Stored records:
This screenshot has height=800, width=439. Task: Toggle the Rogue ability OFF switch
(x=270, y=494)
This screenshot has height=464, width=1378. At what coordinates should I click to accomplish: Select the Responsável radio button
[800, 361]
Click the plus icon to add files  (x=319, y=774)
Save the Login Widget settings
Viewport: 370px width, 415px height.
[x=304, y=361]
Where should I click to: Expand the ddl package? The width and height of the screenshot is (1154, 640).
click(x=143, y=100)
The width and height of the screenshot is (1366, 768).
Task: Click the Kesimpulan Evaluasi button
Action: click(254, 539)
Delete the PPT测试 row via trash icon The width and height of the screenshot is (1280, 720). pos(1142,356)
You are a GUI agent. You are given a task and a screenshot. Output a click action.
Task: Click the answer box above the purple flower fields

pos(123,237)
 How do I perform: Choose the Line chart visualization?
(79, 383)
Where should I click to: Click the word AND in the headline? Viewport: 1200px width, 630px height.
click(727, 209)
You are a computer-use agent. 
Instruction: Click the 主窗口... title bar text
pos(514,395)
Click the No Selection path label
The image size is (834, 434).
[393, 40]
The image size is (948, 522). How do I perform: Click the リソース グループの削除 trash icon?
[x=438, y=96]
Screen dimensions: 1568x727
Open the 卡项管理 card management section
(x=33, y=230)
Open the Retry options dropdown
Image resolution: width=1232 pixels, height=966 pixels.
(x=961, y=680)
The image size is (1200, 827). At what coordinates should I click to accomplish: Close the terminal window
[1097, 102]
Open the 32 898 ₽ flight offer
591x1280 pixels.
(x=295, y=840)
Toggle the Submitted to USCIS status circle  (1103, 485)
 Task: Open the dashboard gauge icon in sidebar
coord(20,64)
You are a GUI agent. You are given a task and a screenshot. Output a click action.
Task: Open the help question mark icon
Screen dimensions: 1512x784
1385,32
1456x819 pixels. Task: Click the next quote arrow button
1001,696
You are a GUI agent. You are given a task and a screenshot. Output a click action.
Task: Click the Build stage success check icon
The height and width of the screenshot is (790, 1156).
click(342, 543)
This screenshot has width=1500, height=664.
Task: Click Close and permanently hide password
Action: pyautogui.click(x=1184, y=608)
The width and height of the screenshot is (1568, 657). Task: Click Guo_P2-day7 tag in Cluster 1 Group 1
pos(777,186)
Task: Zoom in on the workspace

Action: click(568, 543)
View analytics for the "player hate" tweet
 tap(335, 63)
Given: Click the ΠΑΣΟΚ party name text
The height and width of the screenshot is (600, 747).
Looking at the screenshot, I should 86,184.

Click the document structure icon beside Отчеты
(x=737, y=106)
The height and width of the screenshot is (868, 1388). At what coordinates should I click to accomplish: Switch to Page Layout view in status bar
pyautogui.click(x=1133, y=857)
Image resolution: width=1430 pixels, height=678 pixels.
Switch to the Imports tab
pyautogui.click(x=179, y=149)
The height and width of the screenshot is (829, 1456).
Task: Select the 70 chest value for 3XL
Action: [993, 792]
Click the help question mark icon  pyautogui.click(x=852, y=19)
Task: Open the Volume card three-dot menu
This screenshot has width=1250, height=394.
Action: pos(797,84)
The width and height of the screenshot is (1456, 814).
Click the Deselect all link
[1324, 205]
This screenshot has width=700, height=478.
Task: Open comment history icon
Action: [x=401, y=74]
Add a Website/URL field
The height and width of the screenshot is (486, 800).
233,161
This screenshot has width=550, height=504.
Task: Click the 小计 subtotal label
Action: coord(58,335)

About this exercise = Copy all records verbatim.

Written answer =
This screenshot has height=800, width=439. Task: Toggle the Rogue ability OFF switch
(x=270, y=494)
This screenshot has height=464, width=1378. At what coordinates should I click to accomplish: Select the Responsável radio button
[800, 361]
Click the plus icon to add files  (x=319, y=774)
Save the Login Widget settings
Viewport: 370px width, 415px height.
[x=304, y=361]
Where should I click to: Expand the ddl package? The width and height of the screenshot is (1154, 640).
click(x=143, y=100)
The width and height of the screenshot is (1366, 768).
Task: Click the Kesimpulan Evaluasi button
Action: click(254, 539)
Delete the PPT测试 row via trash icon The width and height of the screenshot is (1280, 720). pos(1142,356)
You are a GUI agent. You are given a task and a screenshot. Output a click action.
Task: Click the answer box above the purple flower fields

pos(123,237)
 How do I perform: Choose the Line chart visualization?
(79, 383)
Where should I click to: Click the word AND in the headline? Viewport: 1200px width, 630px height.
click(727, 209)
You are a computer-use agent. 
Instruction: Click the 主窗口... title bar text
pos(514,395)
Click the No Selection path label
The image size is (834, 434).
[393, 40]
The image size is (948, 522). How do I perform: Click the リソース グループの削除 trash icon?
[x=438, y=96]
Screen dimensions: 1568x727
Open the 卡项管理 card management section
(x=33, y=230)
Open the Retry options dropdown
Image resolution: width=1232 pixels, height=966 pixels.
(x=961, y=680)
The image size is (1200, 827). At what coordinates should I click to accomplish: Close the terminal window
[1097, 102]
Open the 32 898 ₽ flight offer
591x1280 pixels.
(x=295, y=840)
Toggle the Submitted to USCIS status circle  (1103, 485)
 Task: Open the dashboard gauge icon in sidebar
coord(20,64)
You are a GUI agent. You are given a task and a screenshot. Output a click action.
Task: Open the help question mark icon
Screen dimensions: 1512x784
1385,32
1456x819 pixels. Task: Click the next quote arrow button
1001,696
You are a GUI agent. You are given a task and a screenshot. Output a click action.
Task: Click the Build stage success check icon
The height and width of the screenshot is (790, 1156).
click(342, 543)
This screenshot has width=1500, height=664.
Task: Click Close and permanently hide password
Action: pyautogui.click(x=1184, y=608)
The width and height of the screenshot is (1568, 657). Task: Click Guo_P2-day7 tag in Cluster 1 Group 1
pos(777,186)
Task: Zoom in on the workspace

Action: click(568, 543)
View analytics for the "player hate" tweet
 tap(335, 63)
Given: Click the ΠΑΣΟΚ party name text
The height and width of the screenshot is (600, 747).
Looking at the screenshot, I should 86,184.

Click the document structure icon beside Отчеты
(x=737, y=106)
The height and width of the screenshot is (868, 1388). At what coordinates should I click to accomplish: Switch to Page Layout view in status bar
pyautogui.click(x=1133, y=857)
Image resolution: width=1430 pixels, height=678 pixels.
Switch to the Imports tab
pyautogui.click(x=179, y=149)
The height and width of the screenshot is (829, 1456).
Task: Select the 70 chest value for 3XL
Action: [993, 792]
Click the help question mark icon  pyautogui.click(x=852, y=19)
Task: Open the Volume card three-dot menu
This screenshot has width=1250, height=394.
Action: pos(797,84)
The width and height of the screenshot is (1456, 814).
Click the Deselect all link
[1324, 205]
This screenshot has width=700, height=478.
Task: Open comment history icon
Action: [x=401, y=74]
Add a Website/URL field
The height and width of the screenshot is (486, 800).
233,161
This screenshot has width=550, height=504.
Task: Click the 小计 subtotal label
Action: coord(58,335)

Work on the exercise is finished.